Seeing as how Brian De Palma's new film, The Black Dahlia, was based on a novel by James Ellroy, who also wrote the source material for the brilliant L.A. Confidential, expectations for the quality of The Black Dahlia have been running high for some time. Coupled with the fact that the film has a great cast (Aaron Eckhart, Scarlett Johansson, Hilary Swank) and is based on one of the greater enigmas in American crime in the past century, and you've got the potential for a great film. To extend the unavoidable comparison of The Black Dahlia and L.A. Confidential, I will compare the two films SAT analogy–style here to the most apt set of like films—The Black Dahlia : L.A. Confidential :: 8MM : Seven.

The Black Dahlia, which is, of course, based on a true story, is riffed on here and is primarily the story of Detective Bucky Bleichert (Josh Hartnett), who gets roped into the Black Dahlia case with his sometimes partner and boxing buddy Lee Blanchard (Eckhart). Along the way Bucky hits bumps in the road including the eternally unflatteringly dressed Kay (Johansson), Lee's wife with whom Bucky is a little too chummy, rich kid Madeleine Linscott (Swank), who is notable to the film's plot pretty much exclusively because she is a really good look-alike of Elizabeth Short (who is the Black Dahlia of the title; she got the nickname because of her black hair and all-black attire), and, of course, Short herself (the luminous Mia Kirshner), whom he gets to know via old reels of her auditions and things. (The Black Dahlia case hits home so well because it has long been taken as the ultimate and most extreme tale of the innocent-girl-goes-to-Hollywood story, insofar as that Short wound up cut in two and mutilated almost beyond recognition.)

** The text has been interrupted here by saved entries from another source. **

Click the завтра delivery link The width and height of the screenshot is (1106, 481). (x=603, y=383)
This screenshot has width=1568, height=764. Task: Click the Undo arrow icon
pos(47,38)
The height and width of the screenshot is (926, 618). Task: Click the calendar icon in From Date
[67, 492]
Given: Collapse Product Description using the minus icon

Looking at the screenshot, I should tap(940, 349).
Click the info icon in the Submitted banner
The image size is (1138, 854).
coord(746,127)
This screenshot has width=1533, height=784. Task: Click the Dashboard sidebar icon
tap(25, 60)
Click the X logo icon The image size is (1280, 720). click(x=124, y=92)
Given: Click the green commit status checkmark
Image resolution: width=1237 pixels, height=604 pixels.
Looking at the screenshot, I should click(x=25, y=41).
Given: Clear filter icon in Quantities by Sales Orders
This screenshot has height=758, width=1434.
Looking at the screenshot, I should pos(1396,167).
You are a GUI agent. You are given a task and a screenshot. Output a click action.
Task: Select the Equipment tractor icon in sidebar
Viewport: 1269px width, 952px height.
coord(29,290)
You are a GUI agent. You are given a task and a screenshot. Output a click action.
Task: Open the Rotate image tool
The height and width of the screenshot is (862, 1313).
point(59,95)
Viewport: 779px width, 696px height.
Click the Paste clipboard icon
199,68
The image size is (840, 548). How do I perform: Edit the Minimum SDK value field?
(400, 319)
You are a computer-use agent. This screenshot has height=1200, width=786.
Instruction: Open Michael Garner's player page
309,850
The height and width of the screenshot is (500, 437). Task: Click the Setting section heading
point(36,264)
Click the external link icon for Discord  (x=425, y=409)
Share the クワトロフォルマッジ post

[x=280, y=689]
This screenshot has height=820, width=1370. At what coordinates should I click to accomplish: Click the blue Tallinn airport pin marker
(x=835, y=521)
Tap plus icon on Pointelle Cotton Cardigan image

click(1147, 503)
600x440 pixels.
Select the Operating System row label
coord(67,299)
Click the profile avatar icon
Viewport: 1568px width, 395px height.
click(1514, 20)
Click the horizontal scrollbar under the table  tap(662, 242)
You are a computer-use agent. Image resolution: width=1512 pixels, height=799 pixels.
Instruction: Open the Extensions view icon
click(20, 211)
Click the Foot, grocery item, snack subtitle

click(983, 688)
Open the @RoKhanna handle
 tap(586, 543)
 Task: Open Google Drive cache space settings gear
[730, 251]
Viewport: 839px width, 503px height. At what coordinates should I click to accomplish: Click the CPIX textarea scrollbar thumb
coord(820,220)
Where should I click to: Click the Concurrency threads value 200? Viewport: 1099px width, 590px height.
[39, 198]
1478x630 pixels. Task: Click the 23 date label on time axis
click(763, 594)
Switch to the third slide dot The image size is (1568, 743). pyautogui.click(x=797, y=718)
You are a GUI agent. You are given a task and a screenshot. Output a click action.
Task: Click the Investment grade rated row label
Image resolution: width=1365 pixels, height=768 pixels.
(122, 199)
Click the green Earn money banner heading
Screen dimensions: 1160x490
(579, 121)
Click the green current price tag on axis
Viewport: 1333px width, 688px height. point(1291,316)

One has to wish that a filmmaker who is less clunky than De Palma had gotten their hands on this material, as De Palma doesn't exactly add anything to the proceedings. For one thing, the film is far too self-consciously old-fashioned, and is distracting with its forced use of wipes and fade-outs to transition from scene to scene without any real transition in the script. Also, De Palma's almost Cronenberg-like predilection toward arguably unnecessary shots of gore doesn't really seem to fit into the film's vibe, or at least not the way De Palma employs them. And strangely enough, at the end of a summer where it feels like I've said that nearly every movie was too long (which is a criticism I tend to hate when other people make), The Black Dahlia feels awfully busy in its two-hour running time; I'd've liked to have seen it stretch out and relax in its storytelling, with a running time in the 140- to 160-minute range.

But it isn't just De Palma making the mistakes here. Although Hartnett, with his squinty, dark eyes and inscrutable presence, could make a great noir hero in the future, he feels a little too green for this role. Even worse is Eckhart, whom I usually love, woefully miscast as a dumb, hotheaded detective who gets unnaturally obsessed with a dumb dead girl, and the weird plotline about how Linscott looks exactly like Short feels awfully forced, as Swank and Kirshner look pretty much nothing alike.

This isn't all to say that The Black Dahlia is completely worthless; as I said before, it is thoroughly watchable and even enjoyable to a fault. It's just the combination of unfilled potential and overly high expectations regarding the film will wind up being its undoing, and it will all but surely be forgotten forever more once it is released on DVD.